ノブは一歩進んで玄関扉の前に立つと、メンバーと正面から向き合った。
「みんな、済まないがちょっと、急用ができた。
明日の予定だけど、クエスト受けるのはやめてたまには一日オフにしよう」
これには全員が面食らった。
「ええ!?何よ、いきなり」
代表してアキナが詰め寄るが、ノブはシッシッと追い払うように片手をひらひらさせるだけだ。
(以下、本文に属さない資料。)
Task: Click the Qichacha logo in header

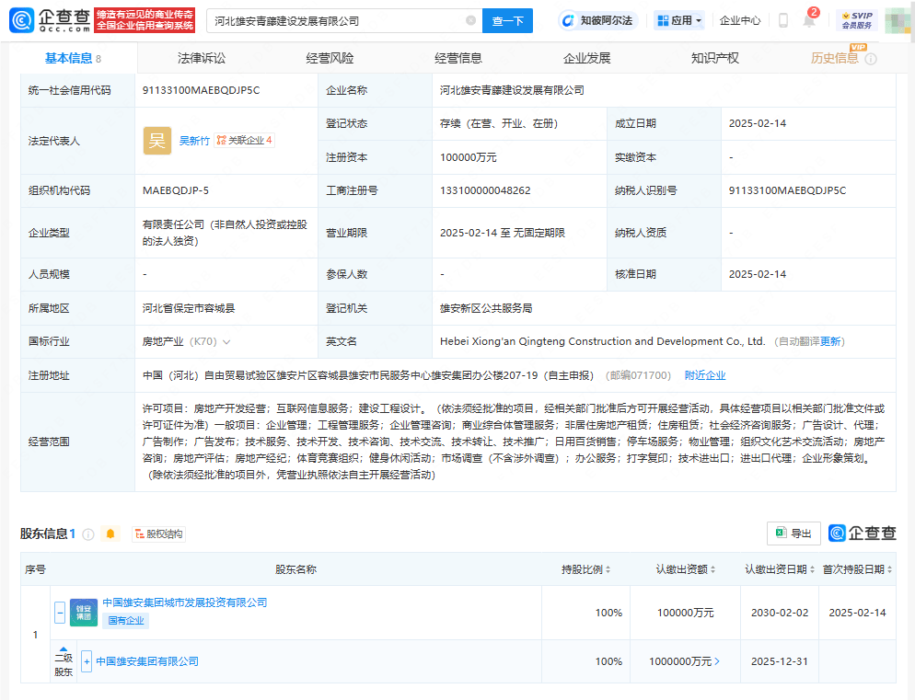Action: pyautogui.click(x=51, y=19)
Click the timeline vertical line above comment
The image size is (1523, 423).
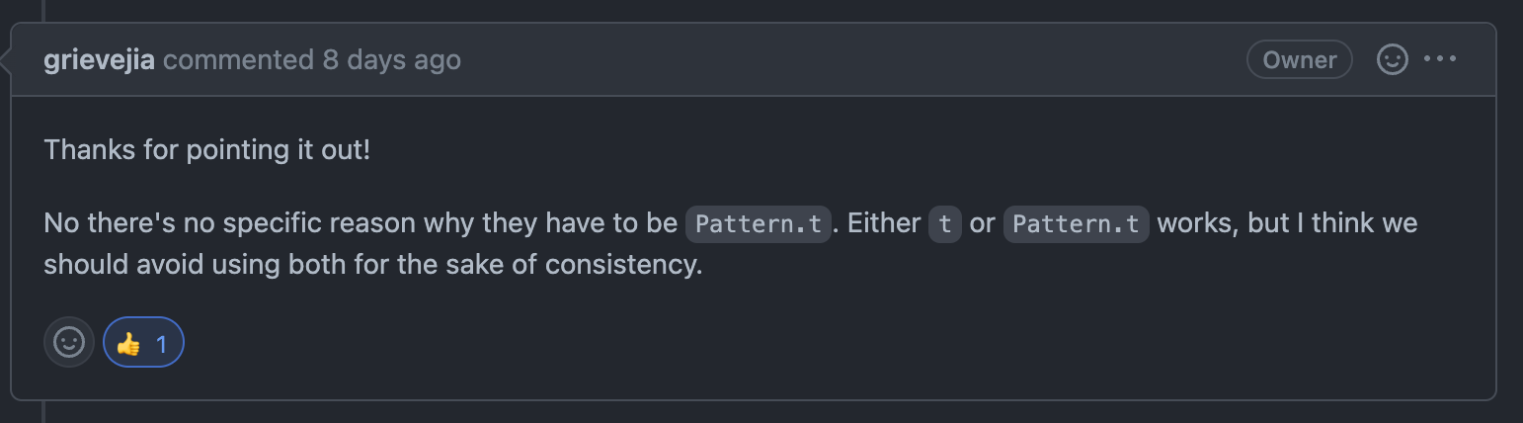(43, 10)
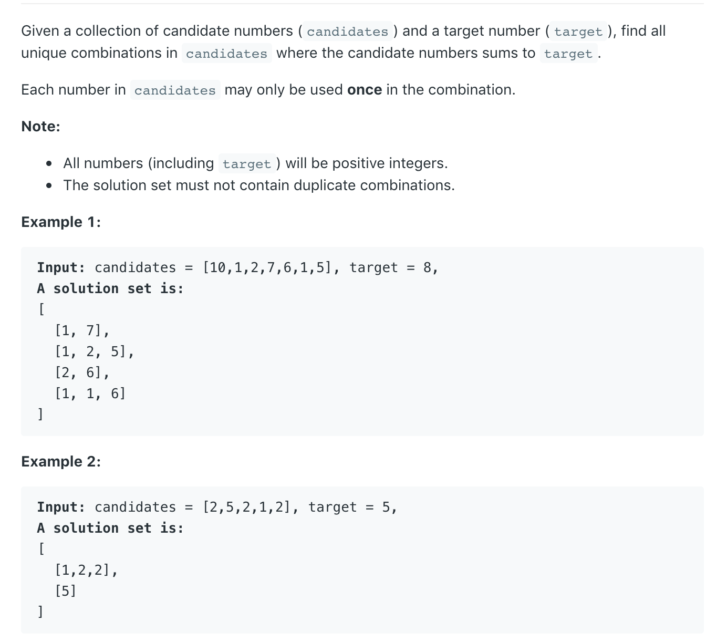Viewport: 727px width, 643px height.
Task: Click the [1, 2, 5] solution line
Action: click(95, 352)
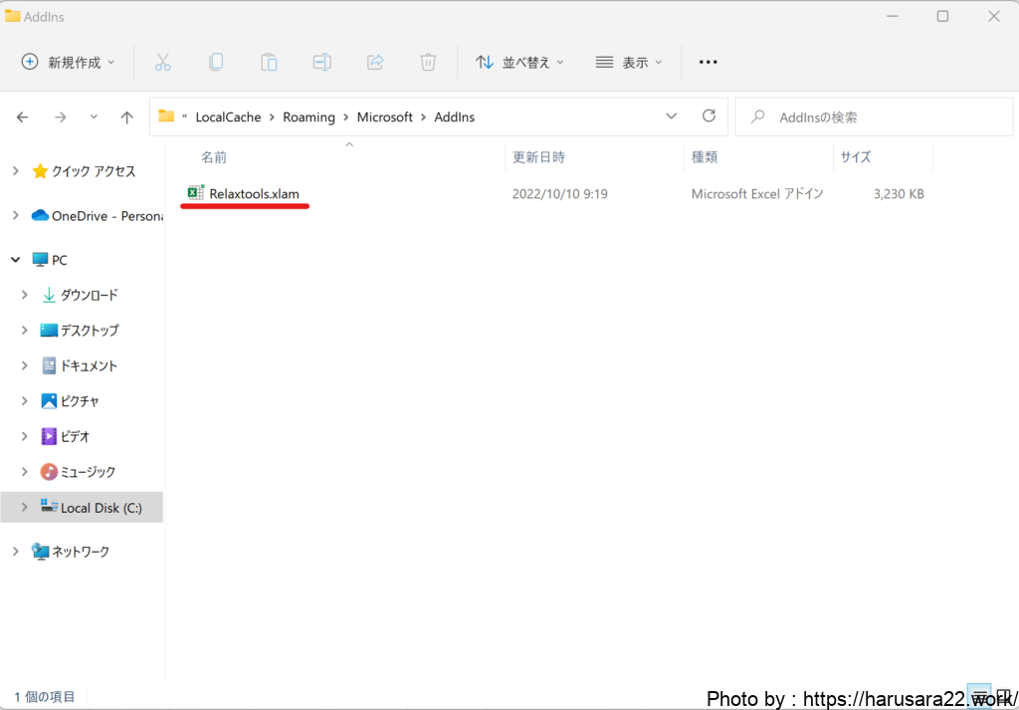
Task: Collapse the PC tree node
Action: (x=15, y=260)
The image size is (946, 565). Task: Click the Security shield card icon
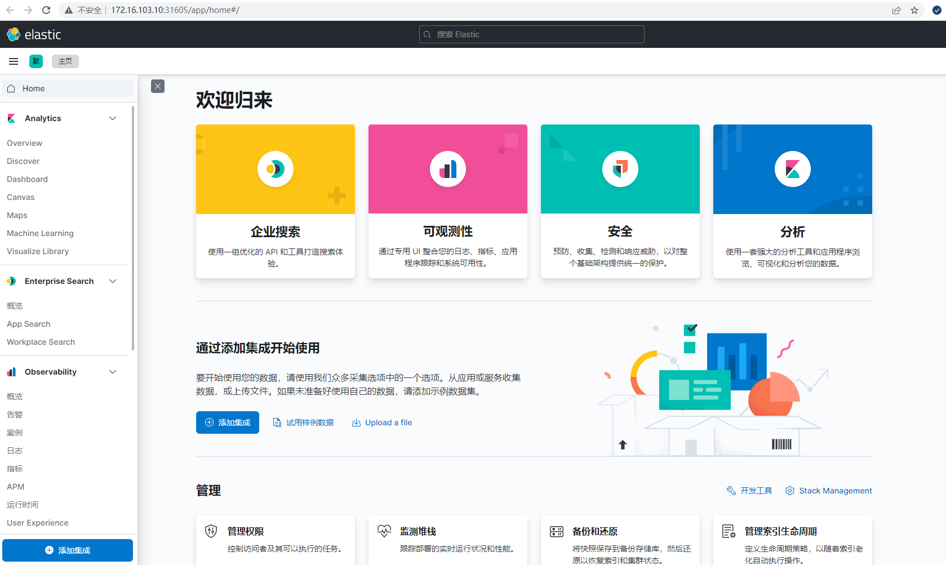click(x=620, y=169)
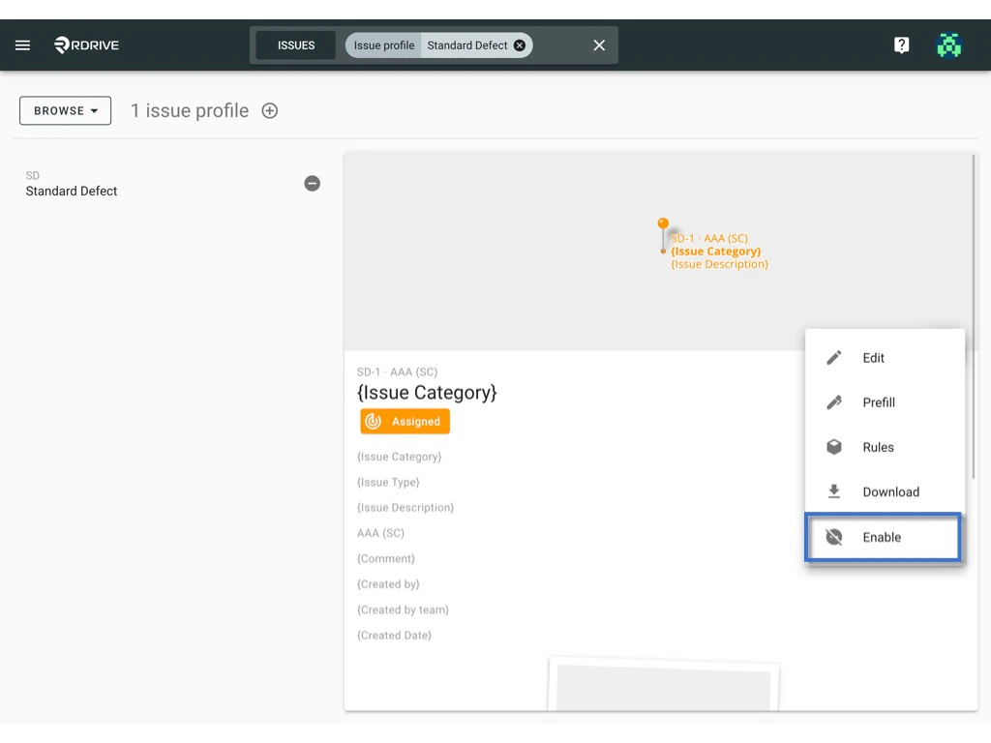The width and height of the screenshot is (991, 743).
Task: Open help via the question mark icon
Action: (x=901, y=45)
「だから急用!みんなは自由に過ごしてくれて構わない。じゃあ、俺、明日早いから!!」
言うだけ言って、くるりと向きを変えると、小走りに宿へ入って行ってしまう。
残されたメンバーは、しばし立ち止まって顔を見合わせた。
「どうしたんだ?ノブの奴」
テリーに訊かれても、アキナは「さあ」と答えるしかなかった。
また妙なことを思いついたのだろうが、何をしようとしているかなど、さっぱりわからない。
戸惑いながらも、とりあえず明日どうするかメンバー達が談義を始めるなか、ヴェンガルだけはもうやるべきことを決めていたのだった。